[start]

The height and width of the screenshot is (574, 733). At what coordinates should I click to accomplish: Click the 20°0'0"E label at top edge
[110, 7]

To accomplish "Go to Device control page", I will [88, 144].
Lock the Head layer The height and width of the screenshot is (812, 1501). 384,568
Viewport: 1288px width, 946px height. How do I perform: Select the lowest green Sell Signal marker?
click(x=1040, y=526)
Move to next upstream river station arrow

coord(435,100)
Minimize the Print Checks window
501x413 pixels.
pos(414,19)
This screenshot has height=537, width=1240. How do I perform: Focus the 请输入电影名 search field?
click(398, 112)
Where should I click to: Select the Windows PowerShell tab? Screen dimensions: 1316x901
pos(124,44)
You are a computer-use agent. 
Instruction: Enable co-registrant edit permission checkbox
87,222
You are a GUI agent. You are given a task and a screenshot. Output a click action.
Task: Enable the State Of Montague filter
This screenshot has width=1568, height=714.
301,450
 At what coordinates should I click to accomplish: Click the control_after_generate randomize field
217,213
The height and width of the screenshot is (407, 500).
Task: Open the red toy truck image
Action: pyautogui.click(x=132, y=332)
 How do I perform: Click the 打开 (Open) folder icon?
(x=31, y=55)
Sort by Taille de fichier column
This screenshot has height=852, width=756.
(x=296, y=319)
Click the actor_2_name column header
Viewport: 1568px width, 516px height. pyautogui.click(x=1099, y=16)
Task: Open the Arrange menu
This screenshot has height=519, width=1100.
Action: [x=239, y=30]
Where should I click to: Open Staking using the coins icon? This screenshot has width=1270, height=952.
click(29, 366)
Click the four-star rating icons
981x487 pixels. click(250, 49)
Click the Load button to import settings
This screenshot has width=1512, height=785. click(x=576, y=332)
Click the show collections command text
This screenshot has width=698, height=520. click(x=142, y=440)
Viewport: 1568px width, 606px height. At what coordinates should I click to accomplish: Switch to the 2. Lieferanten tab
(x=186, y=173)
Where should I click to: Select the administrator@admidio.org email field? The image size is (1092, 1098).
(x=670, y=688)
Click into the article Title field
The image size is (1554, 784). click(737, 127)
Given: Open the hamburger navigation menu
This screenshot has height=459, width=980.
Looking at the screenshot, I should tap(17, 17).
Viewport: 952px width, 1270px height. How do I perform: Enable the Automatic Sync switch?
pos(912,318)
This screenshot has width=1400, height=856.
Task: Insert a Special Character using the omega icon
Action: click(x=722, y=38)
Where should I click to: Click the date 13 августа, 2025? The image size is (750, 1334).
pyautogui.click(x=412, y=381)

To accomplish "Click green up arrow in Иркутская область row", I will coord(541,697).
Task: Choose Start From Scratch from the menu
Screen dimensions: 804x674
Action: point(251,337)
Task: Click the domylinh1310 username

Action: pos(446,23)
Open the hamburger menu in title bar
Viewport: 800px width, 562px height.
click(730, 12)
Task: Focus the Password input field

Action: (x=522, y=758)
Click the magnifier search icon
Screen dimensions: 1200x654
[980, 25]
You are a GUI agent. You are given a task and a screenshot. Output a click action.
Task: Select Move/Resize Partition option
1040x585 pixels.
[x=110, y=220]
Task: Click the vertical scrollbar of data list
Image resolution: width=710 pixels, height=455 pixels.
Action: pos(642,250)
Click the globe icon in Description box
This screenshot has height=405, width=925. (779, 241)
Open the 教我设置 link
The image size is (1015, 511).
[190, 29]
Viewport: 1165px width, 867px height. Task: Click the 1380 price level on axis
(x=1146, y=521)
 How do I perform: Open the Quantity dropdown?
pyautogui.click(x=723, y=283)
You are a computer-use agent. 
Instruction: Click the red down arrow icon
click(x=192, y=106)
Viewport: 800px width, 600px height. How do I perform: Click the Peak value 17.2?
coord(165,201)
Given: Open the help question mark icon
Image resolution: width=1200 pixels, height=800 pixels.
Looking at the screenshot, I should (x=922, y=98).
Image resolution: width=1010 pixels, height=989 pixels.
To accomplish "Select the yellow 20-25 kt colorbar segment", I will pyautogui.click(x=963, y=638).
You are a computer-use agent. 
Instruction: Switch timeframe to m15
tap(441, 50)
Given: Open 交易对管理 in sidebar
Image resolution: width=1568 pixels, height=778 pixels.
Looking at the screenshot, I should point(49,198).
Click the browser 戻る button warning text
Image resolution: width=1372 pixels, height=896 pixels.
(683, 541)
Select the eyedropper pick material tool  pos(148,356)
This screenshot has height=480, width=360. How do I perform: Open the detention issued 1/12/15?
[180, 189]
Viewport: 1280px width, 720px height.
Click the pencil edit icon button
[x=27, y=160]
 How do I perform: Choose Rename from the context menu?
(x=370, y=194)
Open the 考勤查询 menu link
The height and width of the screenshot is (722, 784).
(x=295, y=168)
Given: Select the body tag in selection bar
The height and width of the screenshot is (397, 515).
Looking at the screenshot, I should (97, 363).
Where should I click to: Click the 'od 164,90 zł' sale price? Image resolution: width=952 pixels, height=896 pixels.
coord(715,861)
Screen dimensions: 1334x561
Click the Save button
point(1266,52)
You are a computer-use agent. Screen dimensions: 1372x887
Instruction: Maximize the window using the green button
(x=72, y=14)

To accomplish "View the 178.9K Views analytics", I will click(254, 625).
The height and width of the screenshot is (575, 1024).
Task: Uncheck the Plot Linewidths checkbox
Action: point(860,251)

[end]

Could you write out all of the material again, swapping each "coordinates" for "position" and leaving everything else unchanged?

The height and width of the screenshot is (574, 733). At what position should I click to accomplish: Click the 20°0'0"E label at top edge
[110, 7]

To accomplish "Go to Device control page", I will [88, 144].
Lock the Head layer The height and width of the screenshot is (812, 1501). 384,568
Viewport: 1288px width, 946px height. How do I perform: Select the lowest green Sell Signal marker?
click(x=1040, y=526)
Move to next upstream river station arrow

coord(435,100)
Minimize the Print Checks window
501x413 pixels.
pos(414,19)
This screenshot has height=537, width=1240. How do I perform: Focus the 请输入电影名 search field?
click(398, 112)
Where should I click to: Select the Windows PowerShell tab? Screen dimensions: 1316x901
pos(124,44)
You are a computer-use agent. 
Instruction: Enable co-registrant edit permission checkbox
87,222
You are a GUI agent. You are given a task and a screenshot. Output a click action.
Task: Enable the State Of Montague filter
This screenshot has width=1568, height=714.
301,450
 At what position should I click to accomplish: Click the control_after_generate randomize field
217,213
The height and width of the screenshot is (407, 500).
Task: Open the red toy truck image
Action: pyautogui.click(x=132, y=332)
 How do I perform: Click the 打开 (Open) folder icon?
(x=31, y=55)
Sort by Taille de fichier column
This screenshot has height=852, width=756.
(x=296, y=319)
Click the actor_2_name column header
Viewport: 1568px width, 516px height. pyautogui.click(x=1099, y=16)
Task: Open the Arrange menu
This screenshot has height=519, width=1100.
Action: [x=239, y=30]
Where should I click to: Open Staking using the coins icon? This screenshot has width=1270, height=952.
click(29, 366)
Click the four-star rating icons
981x487 pixels. click(250, 49)
Click the Load button to import settings
This screenshot has width=1512, height=785. click(x=576, y=332)
Click the show collections command text
This screenshot has width=698, height=520. click(x=142, y=440)
Viewport: 1568px width, 606px height. At what position should I click to accomplish: Switch to the 2. Lieferanten tab
(x=186, y=173)
Where should I click to: Select the administrator@admidio.org email field? The image size is (1092, 1098).
(x=670, y=688)
Click into the article Title field
The image size is (1554, 784). click(737, 127)
Given: Open the hamburger navigation menu
This screenshot has height=459, width=980.
Looking at the screenshot, I should tap(17, 17).
Viewport: 952px width, 1270px height. How do I perform: Enable the Automatic Sync switch?
pos(912,318)
This screenshot has width=1400, height=856.
Task: Insert a Special Character using the omega icon
Action: click(x=722, y=38)
Where should I click to: Click the date 13 августа, 2025? The image size is (750, 1334).
pyautogui.click(x=412, y=381)

To accomplish "Click green up arrow in Иркутская область row", I will coord(541,697).
Task: Choose Start From Scratch from the menu
Screen dimensions: 804x674
Action: point(251,337)
Task: Click the domylinh1310 username

Action: pos(446,23)
Open the hamburger menu in title bar
Viewport: 800px width, 562px height.
click(730, 12)
Task: Focus the Password input field

Action: (x=522, y=758)
Click the magnifier search icon
Screen dimensions: 1200x654
[980, 25]
You are a GUI agent. You are given a task and a screenshot. Output a click action.
Task: Select Move/Resize Partition option
1040x585 pixels.
[x=110, y=220]
Task: Click the vertical scrollbar of data list
Image resolution: width=710 pixels, height=455 pixels.
Action: pos(642,250)
Click the globe icon in Description box
This screenshot has height=405, width=925. (779, 241)
Open the 教我设置 link
The image size is (1015, 511).
[190, 29]
Viewport: 1165px width, 867px height. Task: Click the 1380 price level on axis
(x=1146, y=521)
 How do I perform: Open the Quantity dropdown?
pyautogui.click(x=723, y=283)
You are a computer-use agent. 
Instruction: Click the red down arrow icon
click(x=192, y=106)
Viewport: 800px width, 600px height. How do I perform: Click the Peak value 17.2?
coord(165,201)
Given: Open the help question mark icon
Image resolution: width=1200 pixels, height=800 pixels.
Looking at the screenshot, I should (x=922, y=98).
Image resolution: width=1010 pixels, height=989 pixels.
To accomplish "Select the yellow 20-25 kt colorbar segment", I will pyautogui.click(x=963, y=638).
You are a computer-use agent. 
Instruction: Switch timeframe to m15
tap(441, 50)
Given: Open 交易对管理 in sidebar
Image resolution: width=1568 pixels, height=778 pixels.
Looking at the screenshot, I should point(49,198).
Click the browser 戻る button warning text
Image resolution: width=1372 pixels, height=896 pixels.
(683, 541)
Select the eyedropper pick material tool  pos(148,356)
This screenshot has height=480, width=360. How do I perform: Open the detention issued 1/12/15?
[180, 189]
Viewport: 1280px width, 720px height.
Click the pencil edit icon button
[x=27, y=160]
 How do I perform: Choose Rename from the context menu?
(x=370, y=194)
Open the 考勤查询 menu link
The height and width of the screenshot is (722, 784).
(x=295, y=168)
Given: Select the body tag in selection bar
The height and width of the screenshot is (397, 515).
Looking at the screenshot, I should (97, 363).
Where should I click to: Click the 'od 164,90 zł' sale price? Image resolution: width=952 pixels, height=896 pixels.
coord(715,861)
Screen dimensions: 1334x561
Click the Save button
point(1266,52)
You are a computer-use agent. Screen dimensions: 1372x887
Instruction: Maximize the window using the green button
(x=72, y=14)

To accomplish "View the 178.9K Views analytics", I will click(254, 625).
The height and width of the screenshot is (575, 1024).
Task: Uncheck the Plot Linewidths checkbox
Action: point(860,251)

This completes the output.